Intervention de Pierre Lellouche

Séance en hémicycle du 24 juin 2015 à 21h50
Adaptation de la procédure pénale au droit de l'union européenne — Après l'article 5

Photo issue du site de l'Assemblée nationale ou de WikipediaPierre Lellouche :

Permettez-moi d’abord de remercier le Gouvernement d’avoir soutenu l’amendement de mon collègue de Ganay, défendu il y a un instant par mon ami Guy Geoffroy. Je crois que c’est un progrès, qui montre qu’il n’y a pas de problème idéologique ou politique entre nous sur cette question clé qui est la protection des enfants contre les prédateurs sexuels dans les lieux où ces enfants sont éduqués, que ce soit l’éducation nationale ou ailleurs. Aujourd’hui, ils sont exposés, ne serait-ce que par le changement des rythmes scolaires, à toutes sortes d’éducateurs dont on sait qu’il est parfois compliqué de les recruter, surtout dans les grandes villes.

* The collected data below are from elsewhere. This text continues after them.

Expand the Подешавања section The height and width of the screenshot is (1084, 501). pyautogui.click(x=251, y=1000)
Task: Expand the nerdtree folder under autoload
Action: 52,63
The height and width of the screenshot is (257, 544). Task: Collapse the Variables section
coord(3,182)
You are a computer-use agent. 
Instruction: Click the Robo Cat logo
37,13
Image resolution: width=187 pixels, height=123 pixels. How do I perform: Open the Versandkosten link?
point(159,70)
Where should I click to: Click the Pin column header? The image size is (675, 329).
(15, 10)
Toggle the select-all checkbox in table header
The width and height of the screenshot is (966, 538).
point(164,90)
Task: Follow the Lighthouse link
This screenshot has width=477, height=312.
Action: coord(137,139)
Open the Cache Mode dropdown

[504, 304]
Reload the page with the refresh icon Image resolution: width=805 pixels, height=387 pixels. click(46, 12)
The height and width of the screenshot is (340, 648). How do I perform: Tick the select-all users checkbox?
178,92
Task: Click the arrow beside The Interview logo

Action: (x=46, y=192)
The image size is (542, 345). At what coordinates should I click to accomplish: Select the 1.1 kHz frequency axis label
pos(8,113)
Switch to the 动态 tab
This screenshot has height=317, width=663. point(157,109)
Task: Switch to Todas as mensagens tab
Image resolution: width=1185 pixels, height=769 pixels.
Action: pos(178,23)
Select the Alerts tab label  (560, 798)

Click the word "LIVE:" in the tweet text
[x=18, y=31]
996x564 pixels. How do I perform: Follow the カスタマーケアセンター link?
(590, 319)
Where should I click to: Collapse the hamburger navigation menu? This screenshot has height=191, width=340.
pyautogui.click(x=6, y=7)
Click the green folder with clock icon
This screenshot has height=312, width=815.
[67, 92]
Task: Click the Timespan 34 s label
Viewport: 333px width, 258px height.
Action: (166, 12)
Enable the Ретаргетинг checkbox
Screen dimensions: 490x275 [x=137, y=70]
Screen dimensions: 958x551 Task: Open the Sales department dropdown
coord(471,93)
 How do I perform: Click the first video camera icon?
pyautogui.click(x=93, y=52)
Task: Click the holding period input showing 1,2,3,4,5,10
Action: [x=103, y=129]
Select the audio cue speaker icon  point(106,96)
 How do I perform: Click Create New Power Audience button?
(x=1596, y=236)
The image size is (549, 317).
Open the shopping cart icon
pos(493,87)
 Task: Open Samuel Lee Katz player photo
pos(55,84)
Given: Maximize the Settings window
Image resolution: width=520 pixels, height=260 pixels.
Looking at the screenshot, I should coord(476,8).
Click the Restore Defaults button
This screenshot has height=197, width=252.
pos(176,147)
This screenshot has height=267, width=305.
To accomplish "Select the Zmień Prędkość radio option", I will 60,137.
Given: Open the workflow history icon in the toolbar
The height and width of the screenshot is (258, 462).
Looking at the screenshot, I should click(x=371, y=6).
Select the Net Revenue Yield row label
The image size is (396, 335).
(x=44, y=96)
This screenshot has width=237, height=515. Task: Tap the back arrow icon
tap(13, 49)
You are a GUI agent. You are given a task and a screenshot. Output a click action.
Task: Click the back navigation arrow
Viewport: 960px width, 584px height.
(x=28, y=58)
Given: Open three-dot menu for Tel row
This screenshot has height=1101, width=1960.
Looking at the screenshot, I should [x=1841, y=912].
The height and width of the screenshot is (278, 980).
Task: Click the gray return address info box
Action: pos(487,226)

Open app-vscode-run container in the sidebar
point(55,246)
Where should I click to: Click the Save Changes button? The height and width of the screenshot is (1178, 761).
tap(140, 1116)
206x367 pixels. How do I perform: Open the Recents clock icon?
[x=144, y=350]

Si vous m’autorisez un mot sur la discussion précédente, c’est-à-dire sur l’information avant la condamnation, je pense, madame la garde des sceaux, parce qu’il y a des principes fondamentaux qui concernent les droits de l’homme et donc les droits de la défense, que tout ce qui concerne l’information pendant la phase d’enquête et même, madame la ministre de l’éducation nationale, de l’enseignement supérieur et de la recherche, pendant la phase de poursuite ne tiendra pas en termes de constitutionnalité. Il y a, tout simplement, des droits fondamentaux, qui sont les droits de la défense, et, quand vous faites une enquête ou même quand vous déclenchez des poursuites, vous n’êtes pas sûr que la personne soit coupable. Instaurer une sanction grave, consistant à l’écarter de sa profession, pose un problème de constitutionnalité, j’en prends devant vous le pari.

J’en viens très rapidement à l’approche que je vous ai proposée, qui consiste à taper non pas avant mais après la condamnation, et à le faire non pas sous l’angle de la transmission de l’information mais sous celui de l’interdiction d’exercer. La vraie faille, dans notre système, ce n’est pas la circulaire de 2001, mesdames les ministres, ce n’est pas le fait que les circulaires ne sont pas appliquées, c’est que la sanction principale, dans ce genre d’affaires de prédateurs sexuels à l’école, doit être de sortir ceux-ci du milieu scolaire, ce doit être l’interdiction d’exercer. C’est là qu’il faut taper.

L’information, c’est une chose, mais ce qu’il faut c’est cette peine d’interdiction d’exercer. Prévue par le code pénal aujourd’hui, elle n’est que facultative et peut n’être que temporaire. Cela me paraît totalement décalé par rapport à ce que nous avons vécu, y compris, par exemple, au mois de mars dernier – un chef d’établissement condamné a pu continuer à être un prédateur bien des années après !

Cela veut dire que, dès lors qu’une personne est condamnée – il s’agit non pas d’une suspicion mais d’une condamnation –, le juge doit prononcer en même temps l’interdiction définitive d’exercer dans le milieu scolaire, avec les enfants, parce qu’un prédateur sexuel recommence toujours, toutes les enquêtes le montrent. Le problème n’est plus un problème d’information, c’est un problème de sanction pénale immédiate.

Et, le principe d’individualisation de la peine étant maintenu, si le juge décide de ne pas appliquer cette peine complémentaire, alors il doit expliquer pourquoi à ses yeux la personne condamnée ne représente plus un danger pour les enfants. Voilà ce que, pour ma part, je vous ai proposé modestement. J’aurais souhaité y travailler davantage avec votre cabinet, madame la garde des sceaux, parce que je crois que c’est probablement là l’un des plus efficaces leviers dont nous disposions pour résoudre ce problème tragique auquel sont confrontées beaucoup de familles dans notre pays.